Achieving the Kesten-Stigum bound in the non-uniform hypergraph stochastic block model

arXiv cs.LG / 4/24/2026

💬 OpinionDeveloper Stack & InfrastructureIdeas & Deep AnalysisModels & Research

Key Points

  • The paper studies community detection in a non-uniform hypergraph stochastic block model (HSBM), where hyperedges of different sizes coexist, and asks when weak recovery is possible by combining multiple uniform layers.
  • It proves a Kesten–Stigum-type threshold for weak recovery across a broad class of non-uniform HSBMs with r blocks generated from multiple symmetric probability tensors.
  • For the special case r=2, it shows weak recovery occurs when the sum of the signal-to-noise ratios across all uniform hypergraph layers exceeds one, confirming the positive part of a conjecture by Chodrow et al. (2023).
  • The authors design a polynomial-time spectral algorithm using an optimally weighted non-backtracking operator to achieve (or characterize) the threshold, and they also analyze how the unweighted version leads to a different algorithmic threshold.
  • Technically, the work develops spectral theory for weighted non-backtracking operators on non-uniform hypergraphs, including outlier eigenvalue characterization and a new weighted Ihara–Bass formula enabling efficient spectral reconstruction.

Abstract

We study the community detection problem in the non-uniform hypergraph stochastic block model (HSBM), where hyperedges of varying sizes coexist. This setting captures higher-order and multi-view interactions and raises a fundamental question: can multiple uniform hypergraph layers below the detection threshold be combined to enable weak recovery?
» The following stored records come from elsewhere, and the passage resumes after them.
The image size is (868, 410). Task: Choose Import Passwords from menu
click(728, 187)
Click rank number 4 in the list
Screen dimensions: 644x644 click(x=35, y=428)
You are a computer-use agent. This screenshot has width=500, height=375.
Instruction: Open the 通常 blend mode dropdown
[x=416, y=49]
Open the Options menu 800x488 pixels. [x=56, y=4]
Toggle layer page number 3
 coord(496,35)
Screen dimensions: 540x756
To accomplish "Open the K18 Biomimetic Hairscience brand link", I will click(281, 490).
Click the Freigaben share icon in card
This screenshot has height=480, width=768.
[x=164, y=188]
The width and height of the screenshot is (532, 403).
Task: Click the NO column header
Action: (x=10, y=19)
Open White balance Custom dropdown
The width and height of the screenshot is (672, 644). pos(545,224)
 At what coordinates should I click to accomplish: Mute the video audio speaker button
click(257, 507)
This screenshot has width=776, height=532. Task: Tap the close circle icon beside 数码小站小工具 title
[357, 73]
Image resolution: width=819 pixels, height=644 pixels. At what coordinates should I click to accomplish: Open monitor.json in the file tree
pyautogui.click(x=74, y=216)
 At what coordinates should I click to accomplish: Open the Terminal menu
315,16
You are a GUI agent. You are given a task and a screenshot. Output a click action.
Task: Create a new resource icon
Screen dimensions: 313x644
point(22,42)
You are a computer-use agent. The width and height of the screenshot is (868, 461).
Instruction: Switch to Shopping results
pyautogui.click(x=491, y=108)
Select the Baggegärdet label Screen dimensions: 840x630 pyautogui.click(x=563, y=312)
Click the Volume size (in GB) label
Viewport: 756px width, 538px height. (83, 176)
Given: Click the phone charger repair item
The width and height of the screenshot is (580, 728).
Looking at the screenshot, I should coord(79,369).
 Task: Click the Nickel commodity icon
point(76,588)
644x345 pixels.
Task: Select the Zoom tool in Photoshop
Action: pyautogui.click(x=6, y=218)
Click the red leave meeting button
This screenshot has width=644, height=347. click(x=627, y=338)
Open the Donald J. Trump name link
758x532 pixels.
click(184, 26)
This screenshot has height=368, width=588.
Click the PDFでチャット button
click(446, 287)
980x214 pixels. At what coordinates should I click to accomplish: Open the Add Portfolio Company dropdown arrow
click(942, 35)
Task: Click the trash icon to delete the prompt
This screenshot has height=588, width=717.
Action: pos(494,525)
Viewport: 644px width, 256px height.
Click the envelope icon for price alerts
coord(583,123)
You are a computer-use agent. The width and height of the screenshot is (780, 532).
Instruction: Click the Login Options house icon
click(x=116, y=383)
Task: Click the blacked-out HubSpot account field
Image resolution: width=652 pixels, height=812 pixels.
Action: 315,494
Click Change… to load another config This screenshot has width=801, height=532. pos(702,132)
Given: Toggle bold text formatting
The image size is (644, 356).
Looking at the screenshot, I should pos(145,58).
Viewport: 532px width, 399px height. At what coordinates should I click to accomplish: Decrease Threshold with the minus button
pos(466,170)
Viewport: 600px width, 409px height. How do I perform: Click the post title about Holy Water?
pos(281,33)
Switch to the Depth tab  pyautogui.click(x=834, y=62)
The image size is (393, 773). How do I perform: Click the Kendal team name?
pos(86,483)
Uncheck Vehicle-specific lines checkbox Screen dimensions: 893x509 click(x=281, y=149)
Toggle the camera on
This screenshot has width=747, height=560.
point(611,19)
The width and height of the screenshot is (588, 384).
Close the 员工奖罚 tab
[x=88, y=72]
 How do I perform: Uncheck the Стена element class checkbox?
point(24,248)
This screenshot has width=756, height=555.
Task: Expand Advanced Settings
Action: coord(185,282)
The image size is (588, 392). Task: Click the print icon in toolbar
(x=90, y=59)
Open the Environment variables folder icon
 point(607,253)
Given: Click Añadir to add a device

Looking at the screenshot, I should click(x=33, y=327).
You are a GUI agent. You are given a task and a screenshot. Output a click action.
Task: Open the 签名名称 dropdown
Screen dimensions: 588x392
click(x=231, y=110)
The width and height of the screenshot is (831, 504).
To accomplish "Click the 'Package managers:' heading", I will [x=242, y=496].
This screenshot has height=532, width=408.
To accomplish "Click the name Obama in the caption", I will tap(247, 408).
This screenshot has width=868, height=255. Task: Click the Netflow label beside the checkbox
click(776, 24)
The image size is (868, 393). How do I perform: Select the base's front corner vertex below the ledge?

We answer this question by establishing a Kesten--Stigum-type bound for weak recovery in a general class of non-uniform HSBMs with r blocks, generated according to multiple symmetric probability tensors. In the case r=2, we show that weak recovery is possible whenever the sum of the signal-to-noise ratios across all uniform hypergraph layers exceeds one, thereby confirming the positive part of a conjecture in (Chodrow et al., 2023). Moreover, we provide a polynomial-time spectral algorithm that achieves this threshold via an optimally weighted non-backtracking operator. For the unweighted non-backtracking matrix, our spectral method attains a different algorithmic threshold, also conjectured in (Chodrow et al., 2023). Our approach develops a spectral theory for weighted non-backtracking operators on non-uniform hypergraphs, including a precise characterization of outlier eigenvalues and eigenvector overlaps. We introduce a novel Ihara--Bass formula tailored to weighted non-uniform hypergraphs, which yields an efficient low-dimensional representation and leads to a provable spectral reconstruction algorithm. Taken together, these results provide a principled and computationally efficient approach to clustering in non-uniform hypergraphs, and highlight the role of optimal weighting in aggregating heterogeneous higher-order interactions.